La musique du grand compositeur brésilien est très présente sur Internet. Les internautes intéressés peuvent entendre sur Contemporary Classical Internet Radio Bachianas brasileiras n° 1 à 9, Choros n° 1 à 9, Fantaisie pour saxophone et orchestre de chambre, Concerto pour guitare, Momoprecoce pour piano et orchestre, les Quatuors n° 1, 6 et 17, Festa no sertão, Impressões seresteiras, A prole do bebê (premier cahier), et d’autres œuvres de musique de chambre. L’excellente station MTM à Montréal, qui a cessé provisoirement ses activités en septembre 2007, diffusait fréquemment ses compositions pour piano enregistrées par Sonia Rubinsky.

Par décret du président du Brésil Juscelino Kubitschek, la veuve du compositeur Arminda de Almeida-Villa-Lobos (cantatrice et auteur d’un traité de théorie de la musique) a fondé le Musée Heitor Villa-Lobos à Rio de Janeiro en 1960.

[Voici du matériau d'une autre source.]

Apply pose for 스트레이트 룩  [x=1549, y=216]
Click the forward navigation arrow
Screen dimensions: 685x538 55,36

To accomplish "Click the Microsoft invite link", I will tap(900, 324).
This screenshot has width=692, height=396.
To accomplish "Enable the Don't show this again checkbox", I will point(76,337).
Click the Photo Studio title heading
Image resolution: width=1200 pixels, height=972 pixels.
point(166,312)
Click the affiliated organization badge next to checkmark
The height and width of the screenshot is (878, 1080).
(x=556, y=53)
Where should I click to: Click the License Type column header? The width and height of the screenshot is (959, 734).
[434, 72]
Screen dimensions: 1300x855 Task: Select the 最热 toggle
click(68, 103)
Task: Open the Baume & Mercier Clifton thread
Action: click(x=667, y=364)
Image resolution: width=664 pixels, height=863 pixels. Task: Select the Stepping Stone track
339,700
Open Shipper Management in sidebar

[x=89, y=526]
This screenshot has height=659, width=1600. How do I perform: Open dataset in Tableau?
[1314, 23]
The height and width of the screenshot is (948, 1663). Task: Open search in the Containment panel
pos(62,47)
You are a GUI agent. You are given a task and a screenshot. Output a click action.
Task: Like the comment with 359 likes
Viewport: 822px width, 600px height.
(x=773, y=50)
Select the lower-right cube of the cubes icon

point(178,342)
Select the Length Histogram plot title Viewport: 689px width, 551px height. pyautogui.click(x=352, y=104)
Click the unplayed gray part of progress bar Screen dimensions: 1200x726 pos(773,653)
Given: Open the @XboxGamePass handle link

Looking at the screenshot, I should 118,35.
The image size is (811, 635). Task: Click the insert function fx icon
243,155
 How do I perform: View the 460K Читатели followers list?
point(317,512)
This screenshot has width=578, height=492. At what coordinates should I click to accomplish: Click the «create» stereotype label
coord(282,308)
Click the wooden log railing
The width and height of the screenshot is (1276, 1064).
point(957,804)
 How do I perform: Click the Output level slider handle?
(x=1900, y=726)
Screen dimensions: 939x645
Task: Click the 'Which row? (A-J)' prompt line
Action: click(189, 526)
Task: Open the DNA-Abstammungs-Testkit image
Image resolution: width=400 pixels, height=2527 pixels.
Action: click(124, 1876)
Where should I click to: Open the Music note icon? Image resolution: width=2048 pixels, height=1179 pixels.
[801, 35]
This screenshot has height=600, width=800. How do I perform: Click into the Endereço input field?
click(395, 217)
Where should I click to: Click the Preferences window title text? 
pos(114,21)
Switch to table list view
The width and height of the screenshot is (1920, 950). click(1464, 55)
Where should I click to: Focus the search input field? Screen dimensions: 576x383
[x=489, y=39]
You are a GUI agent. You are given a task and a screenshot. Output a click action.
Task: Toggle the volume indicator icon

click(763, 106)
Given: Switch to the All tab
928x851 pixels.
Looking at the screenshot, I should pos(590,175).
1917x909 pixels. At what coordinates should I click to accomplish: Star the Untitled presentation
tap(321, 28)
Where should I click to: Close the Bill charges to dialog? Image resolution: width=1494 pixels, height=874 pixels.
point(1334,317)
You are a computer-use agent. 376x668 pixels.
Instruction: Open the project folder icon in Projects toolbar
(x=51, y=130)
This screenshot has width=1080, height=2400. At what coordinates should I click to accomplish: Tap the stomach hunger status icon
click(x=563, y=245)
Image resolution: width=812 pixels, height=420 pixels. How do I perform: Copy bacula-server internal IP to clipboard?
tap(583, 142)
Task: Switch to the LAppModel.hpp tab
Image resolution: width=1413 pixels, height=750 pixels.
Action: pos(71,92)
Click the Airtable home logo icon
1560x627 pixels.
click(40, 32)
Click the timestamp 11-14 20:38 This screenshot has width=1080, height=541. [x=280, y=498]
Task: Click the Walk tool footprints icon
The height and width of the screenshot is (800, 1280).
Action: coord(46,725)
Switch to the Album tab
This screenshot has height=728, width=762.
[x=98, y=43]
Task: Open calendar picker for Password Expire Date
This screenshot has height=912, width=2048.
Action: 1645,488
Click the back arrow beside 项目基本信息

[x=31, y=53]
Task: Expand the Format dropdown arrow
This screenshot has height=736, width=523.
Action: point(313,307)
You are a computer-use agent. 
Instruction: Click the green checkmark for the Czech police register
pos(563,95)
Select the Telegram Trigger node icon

C’est ainsi que le plus grand et le plus fécond compositeur des Amériques jusqu’à présent, chef d’orchestre, ethnographe et éducateur, le Brésilien Heitor Villa-Lobos a marqué en traits indélébiles la musique du vingtième siècle. Son œuvre opulente est un monument définitif au Panthéon des arts.

Voya Toncitch

 

1) L’œuvre la plus ambitieuse de Villa-Lobos, fruit des influences subies par son génie créateur dans l’ambiance et les climats spirituels de Paris des années 1920 après l’avènement du Sacre du Printemps de Strawinski, de la polytonalité de Milhaud et du sérialisme, Rudepoema est un tableau composite de rythmes afro-brésiliens syncopés, de tonalités définies, mais brisées par les impulsions chromatiques, de nuances et de contrastes dynamiques souvent appliqués sur une seule note ou un seul accord, isolés ou répétés, d’idées kaléidoscopiques aux accents tantôt dramatiques, tantôt lyriques, abstraits ou hermétiques, toujours persuasifs et captivants. Quant au cadre de ce majestueux tableau composite aux couleurs ineffaçables, il ressemble étrangement à celui d’une sonate, d’une grande sonate sans mouvements définis, car la force d’expression brise la forme habituelle, comme dans la Sonate de Liszt (souvent hantée par les spectres de Chopin et de Schumann, mais fière de son originalité et de sa puissance de persuasion.) Rudepoema est dédié à Arthur Rubinstein qui l’a créé à Paris en 1926 et joué au cours de son récital d’adieu à Londres en 1976. L’enregistrement de Rudepoema du pianiste québécois Marc-André Hamelin est un chef-d’œuvre d’interprétation qui reflète toutes les caractéristiques du chef-d’œuvre de Villa-Lobos prononcées dans un langage pianistique personnel, distingué et raffiné, avec les moyens techniques extraordinaires mis au service de sa musicalité peu commune, qui font de lui un des plus grands interprètes ne notre temps.